Elemente der Unterstützung für die Ukraine

Stipendien für junge Wissenschaftler aus der Ukraine: Sofia Bolkhovetska, Miroslava Gabriiel, BM Martin Polaschek, Kateryna Shvets, Natalia Cherdnyk & Jakob Calice. Foto: BKA/Andy Wenzel
Stipendien für junge Wissenschaftler aus der Ukraine: Sofia Bolkhovetska, Miroslava Gabriiel, BM Martin Polaschek, Kateryna Shvets, Natalia Cherdnyk & Jakob Calice. Foto: BKA/Andy Wenzel

Die Ukraine und ihre Bevölkerung brauchen Unterstützung. Die Hilfe aus und in Österreich hat viele Gesichter. Eines davon ist jenes der Wissenschaft: Das Wissenschaftsministerium vergab die ersten 100 Stipendien an ukrainische Wissenschaftler und Studierende.

Die Anzahl der ukrainischen Studierenden steigt an Österreichs Universitäten signifikant an, heißt es in einer Information des Wissenschaftsministeriums. Zwischen den Sommersemestern 2021 und 2022 stieg die Anzahl der ukrainischen Studierenden von 2.037 auf 2.658 Studierende an. Das entspricht einem Zuwachs von rund 30 Prozent. Den größten Zuwachs verzeichneten dabei die Universitäten Wien und Salzburg.

„Neben dem Erlass der Studienbeiträge und der möglichst raschen Anerkennung akademischer Abschlüsse ist das Stipendium des BMBWF jetzt ein weiterer, wichtiger und nachhaltiger Schritt für ukrainische Studierende in Hinblick auf die Fortführung ihrer akademischen Ausbildung“, bilanziert Wissenschaftsminister Martin Polaschek.

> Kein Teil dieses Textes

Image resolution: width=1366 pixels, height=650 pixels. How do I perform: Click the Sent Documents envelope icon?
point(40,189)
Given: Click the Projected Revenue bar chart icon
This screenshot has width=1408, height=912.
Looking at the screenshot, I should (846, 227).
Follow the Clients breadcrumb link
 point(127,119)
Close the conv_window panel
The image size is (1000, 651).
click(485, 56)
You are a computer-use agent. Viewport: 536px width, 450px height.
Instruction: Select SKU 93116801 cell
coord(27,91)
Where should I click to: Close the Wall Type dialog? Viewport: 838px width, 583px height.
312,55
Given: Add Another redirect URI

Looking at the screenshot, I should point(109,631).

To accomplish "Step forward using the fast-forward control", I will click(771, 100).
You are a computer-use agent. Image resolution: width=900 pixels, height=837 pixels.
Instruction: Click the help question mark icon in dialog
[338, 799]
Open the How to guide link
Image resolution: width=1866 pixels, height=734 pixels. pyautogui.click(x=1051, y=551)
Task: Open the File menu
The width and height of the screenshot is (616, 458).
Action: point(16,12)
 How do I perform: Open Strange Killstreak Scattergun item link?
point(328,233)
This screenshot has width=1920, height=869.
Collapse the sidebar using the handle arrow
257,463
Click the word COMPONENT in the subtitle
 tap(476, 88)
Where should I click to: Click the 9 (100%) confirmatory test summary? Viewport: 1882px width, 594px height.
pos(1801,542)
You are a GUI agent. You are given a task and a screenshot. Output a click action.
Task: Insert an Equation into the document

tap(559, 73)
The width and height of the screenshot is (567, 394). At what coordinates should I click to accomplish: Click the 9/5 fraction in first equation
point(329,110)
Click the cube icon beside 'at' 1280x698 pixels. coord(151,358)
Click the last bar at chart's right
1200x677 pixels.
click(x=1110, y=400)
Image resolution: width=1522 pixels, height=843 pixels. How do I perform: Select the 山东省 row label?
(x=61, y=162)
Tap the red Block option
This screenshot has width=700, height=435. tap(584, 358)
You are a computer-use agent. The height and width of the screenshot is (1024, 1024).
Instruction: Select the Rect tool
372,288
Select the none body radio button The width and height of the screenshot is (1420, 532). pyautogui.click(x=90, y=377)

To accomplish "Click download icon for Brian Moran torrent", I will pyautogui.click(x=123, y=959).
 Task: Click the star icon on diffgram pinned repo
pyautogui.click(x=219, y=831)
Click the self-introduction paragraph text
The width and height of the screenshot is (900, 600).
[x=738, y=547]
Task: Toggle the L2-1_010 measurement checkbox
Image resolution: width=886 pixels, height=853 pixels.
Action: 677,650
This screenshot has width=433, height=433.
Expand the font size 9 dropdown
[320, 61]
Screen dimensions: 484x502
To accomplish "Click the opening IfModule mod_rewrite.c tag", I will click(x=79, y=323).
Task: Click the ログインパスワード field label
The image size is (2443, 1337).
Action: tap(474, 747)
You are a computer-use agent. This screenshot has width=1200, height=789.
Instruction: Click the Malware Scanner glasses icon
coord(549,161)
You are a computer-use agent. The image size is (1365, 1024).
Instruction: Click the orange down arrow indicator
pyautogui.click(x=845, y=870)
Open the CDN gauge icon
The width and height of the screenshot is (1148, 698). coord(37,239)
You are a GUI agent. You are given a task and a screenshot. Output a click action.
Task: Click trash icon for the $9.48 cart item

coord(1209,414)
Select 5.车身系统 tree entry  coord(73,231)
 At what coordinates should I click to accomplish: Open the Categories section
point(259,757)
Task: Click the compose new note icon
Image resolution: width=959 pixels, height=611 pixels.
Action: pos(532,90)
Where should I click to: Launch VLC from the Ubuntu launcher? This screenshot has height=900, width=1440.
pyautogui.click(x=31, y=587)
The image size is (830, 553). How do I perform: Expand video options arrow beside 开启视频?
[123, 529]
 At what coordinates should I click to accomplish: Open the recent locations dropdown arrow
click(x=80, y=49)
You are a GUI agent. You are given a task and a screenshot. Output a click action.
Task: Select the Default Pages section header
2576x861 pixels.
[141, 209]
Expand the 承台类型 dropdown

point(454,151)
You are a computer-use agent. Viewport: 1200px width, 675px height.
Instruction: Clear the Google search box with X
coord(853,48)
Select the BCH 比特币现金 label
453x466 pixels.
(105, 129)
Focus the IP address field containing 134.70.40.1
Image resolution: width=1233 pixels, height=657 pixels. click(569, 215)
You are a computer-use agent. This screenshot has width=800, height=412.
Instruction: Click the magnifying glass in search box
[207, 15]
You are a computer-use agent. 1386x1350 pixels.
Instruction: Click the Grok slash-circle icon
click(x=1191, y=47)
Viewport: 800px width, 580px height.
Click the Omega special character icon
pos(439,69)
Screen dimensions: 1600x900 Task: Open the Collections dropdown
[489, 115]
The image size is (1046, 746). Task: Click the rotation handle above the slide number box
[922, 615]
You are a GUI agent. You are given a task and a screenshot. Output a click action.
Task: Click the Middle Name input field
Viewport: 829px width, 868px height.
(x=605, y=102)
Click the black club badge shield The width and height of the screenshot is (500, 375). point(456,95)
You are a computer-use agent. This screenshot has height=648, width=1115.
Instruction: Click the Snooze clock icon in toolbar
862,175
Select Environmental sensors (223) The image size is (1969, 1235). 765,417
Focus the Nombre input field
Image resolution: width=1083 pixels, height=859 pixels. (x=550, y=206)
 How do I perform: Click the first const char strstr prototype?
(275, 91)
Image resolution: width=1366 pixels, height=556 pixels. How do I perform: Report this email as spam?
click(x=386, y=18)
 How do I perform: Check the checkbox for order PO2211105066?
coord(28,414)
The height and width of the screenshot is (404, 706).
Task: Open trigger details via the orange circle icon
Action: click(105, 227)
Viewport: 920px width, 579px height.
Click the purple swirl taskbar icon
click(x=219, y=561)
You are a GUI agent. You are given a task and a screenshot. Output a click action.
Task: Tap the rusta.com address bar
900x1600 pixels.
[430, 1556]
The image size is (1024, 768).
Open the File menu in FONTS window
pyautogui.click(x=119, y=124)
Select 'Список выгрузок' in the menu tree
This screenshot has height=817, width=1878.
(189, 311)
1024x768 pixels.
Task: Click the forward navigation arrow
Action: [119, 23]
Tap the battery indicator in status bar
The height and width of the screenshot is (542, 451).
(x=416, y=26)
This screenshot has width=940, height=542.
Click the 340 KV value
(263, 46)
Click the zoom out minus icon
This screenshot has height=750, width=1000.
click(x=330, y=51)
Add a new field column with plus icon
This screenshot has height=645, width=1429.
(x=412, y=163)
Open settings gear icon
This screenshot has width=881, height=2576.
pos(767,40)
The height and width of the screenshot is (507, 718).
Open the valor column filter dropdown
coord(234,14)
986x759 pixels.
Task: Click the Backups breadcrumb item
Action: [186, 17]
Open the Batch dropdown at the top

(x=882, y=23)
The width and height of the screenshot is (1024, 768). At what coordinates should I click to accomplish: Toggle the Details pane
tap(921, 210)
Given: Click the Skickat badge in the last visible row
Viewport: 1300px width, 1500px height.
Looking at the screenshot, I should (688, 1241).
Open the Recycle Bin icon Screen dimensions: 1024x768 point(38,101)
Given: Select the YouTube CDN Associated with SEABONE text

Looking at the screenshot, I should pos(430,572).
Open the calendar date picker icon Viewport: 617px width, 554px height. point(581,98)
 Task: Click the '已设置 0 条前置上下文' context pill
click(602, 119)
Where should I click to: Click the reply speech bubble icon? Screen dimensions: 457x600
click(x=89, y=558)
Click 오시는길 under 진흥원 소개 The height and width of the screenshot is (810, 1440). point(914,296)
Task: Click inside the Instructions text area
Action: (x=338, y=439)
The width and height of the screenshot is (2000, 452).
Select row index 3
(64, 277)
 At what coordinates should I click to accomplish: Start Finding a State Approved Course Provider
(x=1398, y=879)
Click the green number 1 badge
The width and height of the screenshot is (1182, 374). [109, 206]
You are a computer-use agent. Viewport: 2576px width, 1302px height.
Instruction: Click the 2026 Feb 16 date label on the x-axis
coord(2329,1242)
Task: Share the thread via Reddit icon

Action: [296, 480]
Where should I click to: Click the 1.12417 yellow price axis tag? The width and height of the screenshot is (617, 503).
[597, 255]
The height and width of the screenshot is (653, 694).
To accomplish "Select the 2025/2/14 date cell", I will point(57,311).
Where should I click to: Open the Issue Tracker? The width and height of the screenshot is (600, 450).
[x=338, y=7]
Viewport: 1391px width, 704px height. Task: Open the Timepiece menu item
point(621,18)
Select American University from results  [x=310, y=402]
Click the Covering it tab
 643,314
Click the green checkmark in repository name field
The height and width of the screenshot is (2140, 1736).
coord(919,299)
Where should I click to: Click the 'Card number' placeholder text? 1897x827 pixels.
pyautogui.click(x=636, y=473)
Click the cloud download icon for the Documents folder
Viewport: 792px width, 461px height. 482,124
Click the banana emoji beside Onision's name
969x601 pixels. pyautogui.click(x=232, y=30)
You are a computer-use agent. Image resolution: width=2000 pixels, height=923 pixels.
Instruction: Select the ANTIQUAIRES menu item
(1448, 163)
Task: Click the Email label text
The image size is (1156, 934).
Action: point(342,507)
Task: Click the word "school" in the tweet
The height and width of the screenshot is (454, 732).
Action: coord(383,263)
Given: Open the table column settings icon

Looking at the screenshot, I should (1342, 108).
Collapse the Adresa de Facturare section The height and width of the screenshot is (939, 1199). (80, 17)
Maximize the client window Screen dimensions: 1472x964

Die konkrete Abwicklung erfolgt über Österreichs Agentur für Bildung und Internationalisierung (OEAD). „Als Internationalisierungsagentur stehen wir ukrainischen Studierenden unbürokratisch zur Seite“, betont Jakob Calice, Geschäftsführer des OEAD.

Insgesamt stehen vorerst 500 der sogenannten „Ernst-Mach-Stipendien UKRAINE“ zur Verfügung. Die Höhe des Stipendiums beträgt pro Person monatlich 715 Euro.